=== Data for review ===

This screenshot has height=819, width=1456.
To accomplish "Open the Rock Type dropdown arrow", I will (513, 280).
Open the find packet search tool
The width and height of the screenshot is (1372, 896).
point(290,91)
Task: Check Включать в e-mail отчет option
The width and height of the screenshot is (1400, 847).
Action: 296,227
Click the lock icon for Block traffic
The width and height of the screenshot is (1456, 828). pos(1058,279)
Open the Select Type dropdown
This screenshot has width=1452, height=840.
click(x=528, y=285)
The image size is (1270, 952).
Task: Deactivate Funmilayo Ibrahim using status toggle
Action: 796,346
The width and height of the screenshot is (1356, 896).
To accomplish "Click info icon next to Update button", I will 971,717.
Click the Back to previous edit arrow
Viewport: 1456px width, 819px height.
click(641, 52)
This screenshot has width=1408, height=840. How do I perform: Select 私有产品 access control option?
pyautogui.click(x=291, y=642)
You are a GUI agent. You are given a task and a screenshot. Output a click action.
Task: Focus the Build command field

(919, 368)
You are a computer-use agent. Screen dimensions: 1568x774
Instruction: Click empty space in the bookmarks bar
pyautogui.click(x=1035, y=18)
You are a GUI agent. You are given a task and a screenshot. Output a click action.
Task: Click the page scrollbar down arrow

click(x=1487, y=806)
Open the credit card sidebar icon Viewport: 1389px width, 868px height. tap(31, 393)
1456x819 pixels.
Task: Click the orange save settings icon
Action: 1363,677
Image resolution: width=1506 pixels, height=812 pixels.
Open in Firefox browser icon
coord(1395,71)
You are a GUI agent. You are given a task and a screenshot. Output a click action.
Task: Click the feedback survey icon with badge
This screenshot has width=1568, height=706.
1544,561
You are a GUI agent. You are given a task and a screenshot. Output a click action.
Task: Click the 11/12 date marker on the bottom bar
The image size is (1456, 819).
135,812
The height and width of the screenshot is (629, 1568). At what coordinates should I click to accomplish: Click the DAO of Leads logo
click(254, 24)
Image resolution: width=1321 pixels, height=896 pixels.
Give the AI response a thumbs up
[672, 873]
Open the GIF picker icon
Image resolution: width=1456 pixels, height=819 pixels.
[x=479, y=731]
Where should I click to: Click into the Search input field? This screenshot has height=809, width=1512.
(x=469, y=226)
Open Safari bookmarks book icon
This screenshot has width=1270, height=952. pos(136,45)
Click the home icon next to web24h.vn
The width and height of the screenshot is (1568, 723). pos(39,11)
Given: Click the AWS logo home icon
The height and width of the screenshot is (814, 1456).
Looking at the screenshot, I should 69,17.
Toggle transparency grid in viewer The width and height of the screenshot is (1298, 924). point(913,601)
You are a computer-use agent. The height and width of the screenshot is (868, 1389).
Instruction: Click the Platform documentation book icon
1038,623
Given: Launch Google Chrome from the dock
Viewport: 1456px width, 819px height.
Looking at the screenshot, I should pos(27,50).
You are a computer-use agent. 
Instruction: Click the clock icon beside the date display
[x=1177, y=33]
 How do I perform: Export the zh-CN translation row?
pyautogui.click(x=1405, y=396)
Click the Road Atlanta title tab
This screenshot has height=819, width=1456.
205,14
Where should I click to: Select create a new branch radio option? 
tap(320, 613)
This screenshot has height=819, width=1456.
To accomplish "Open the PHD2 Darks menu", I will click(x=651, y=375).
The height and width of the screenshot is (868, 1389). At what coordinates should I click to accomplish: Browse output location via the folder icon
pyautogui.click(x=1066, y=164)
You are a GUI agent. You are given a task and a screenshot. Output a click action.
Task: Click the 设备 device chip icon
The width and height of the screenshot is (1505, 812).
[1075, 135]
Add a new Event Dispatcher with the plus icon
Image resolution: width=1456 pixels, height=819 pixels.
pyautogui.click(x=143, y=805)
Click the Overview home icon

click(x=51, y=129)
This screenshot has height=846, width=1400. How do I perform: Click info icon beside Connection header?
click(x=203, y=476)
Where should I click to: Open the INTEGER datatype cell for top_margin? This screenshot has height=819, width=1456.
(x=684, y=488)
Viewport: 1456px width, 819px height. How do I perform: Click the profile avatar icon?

===

● **The task**: Reproduce all entries exactly, leaving each one whole.

● **Response to this exercise**:
This screenshot has height=819, width=1456.
To accomplish "Open the Rock Type dropdown arrow", I will (513, 280).
Open the find packet search tool
The width and height of the screenshot is (1372, 896).
point(290,91)
Task: Check Включать в e-mail отчет option
The width and height of the screenshot is (1400, 847).
Action: 296,227
Click the lock icon for Block traffic
The width and height of the screenshot is (1456, 828). pos(1058,279)
Open the Select Type dropdown
This screenshot has width=1452, height=840.
click(x=528, y=285)
The image size is (1270, 952).
Task: Deactivate Funmilayo Ibrahim using status toggle
Action: 796,346
The width and height of the screenshot is (1356, 896).
To accomplish "Click info icon next to Update button", I will 971,717.
Click the Back to previous edit arrow
Viewport: 1456px width, 819px height.
click(641, 52)
This screenshot has width=1408, height=840. How do I perform: Select 私有产品 access control option?
pyautogui.click(x=291, y=642)
You are a GUI agent. You are given a task and a screenshot. Output a click action.
Task: Focus the Build command field

(919, 368)
You are a computer-use agent. Screen dimensions: 1568x774
Instruction: Click empty space in the bookmarks bar
pyautogui.click(x=1035, y=18)
You are a GUI agent. You are given a task and a screenshot. Output a click action.
Task: Click the page scrollbar down arrow

click(x=1487, y=806)
Open the credit card sidebar icon Viewport: 1389px width, 868px height. tap(31, 393)
1456x819 pixels.
Task: Click the orange save settings icon
Action: 1363,677
Image resolution: width=1506 pixels, height=812 pixels.
Open in Firefox browser icon
coord(1395,71)
You are a GUI agent. You are given a task and a screenshot. Output a click action.
Task: Click the feedback survey icon with badge
This screenshot has width=1568, height=706.
1544,561
You are a GUI agent. You are given a task and a screenshot. Output a click action.
Task: Click the 11/12 date marker on the bottom bar
The image size is (1456, 819).
135,812
The height and width of the screenshot is (629, 1568). At what coordinates should I click to accomplish: Click the DAO of Leads logo
click(254, 24)
Image resolution: width=1321 pixels, height=896 pixels.
Give the AI response a thumbs up
[672, 873]
Open the GIF picker icon
Image resolution: width=1456 pixels, height=819 pixels.
[x=479, y=731]
Where should I click to: Click into the Search input field? This screenshot has height=809, width=1512.
(x=469, y=226)
Open Safari bookmarks book icon
This screenshot has width=1270, height=952. pos(136,45)
Click the home icon next to web24h.vn
The width and height of the screenshot is (1568, 723). pos(39,11)
Given: Click the AWS logo home icon
The height and width of the screenshot is (814, 1456).
Looking at the screenshot, I should 69,17.
Toggle transparency grid in viewer The width and height of the screenshot is (1298, 924). point(913,601)
You are a computer-use agent. The height and width of the screenshot is (868, 1389).
Instruction: Click the Platform documentation book icon
1038,623
Given: Launch Google Chrome from the dock
Viewport: 1456px width, 819px height.
Looking at the screenshot, I should pos(27,50).
You are a computer-use agent. 
Instruction: Click the clock icon beside the date display
[x=1177, y=33]
 How do I perform: Export the zh-CN translation row?
pyautogui.click(x=1405, y=396)
Click the Road Atlanta title tab
This screenshot has height=819, width=1456.
205,14
Where should I click to: Select create a new branch radio option? 
tap(320, 613)
This screenshot has height=819, width=1456.
To accomplish "Open the PHD2 Darks menu", I will click(x=651, y=375).
The height and width of the screenshot is (868, 1389). At what coordinates should I click to accomplish: Browse output location via the folder icon
pyautogui.click(x=1066, y=164)
You are a GUI agent. You are given a task and a screenshot. Output a click action.
Task: Click the 设备 device chip icon
The width and height of the screenshot is (1505, 812).
[1075, 135]
Add a new Event Dispatcher with the plus icon
Image resolution: width=1456 pixels, height=819 pixels.
pyautogui.click(x=143, y=805)
Click the Overview home icon

click(x=51, y=129)
This screenshot has height=846, width=1400. How do I perform: Click info icon beside Connection header?
click(x=203, y=476)
Where should I click to: Open the INTEGER datatype cell for top_margin? This screenshot has height=819, width=1456.
(x=684, y=488)
Viewport: 1456px width, 819px height. How do I perform: Click the profile avatar icon?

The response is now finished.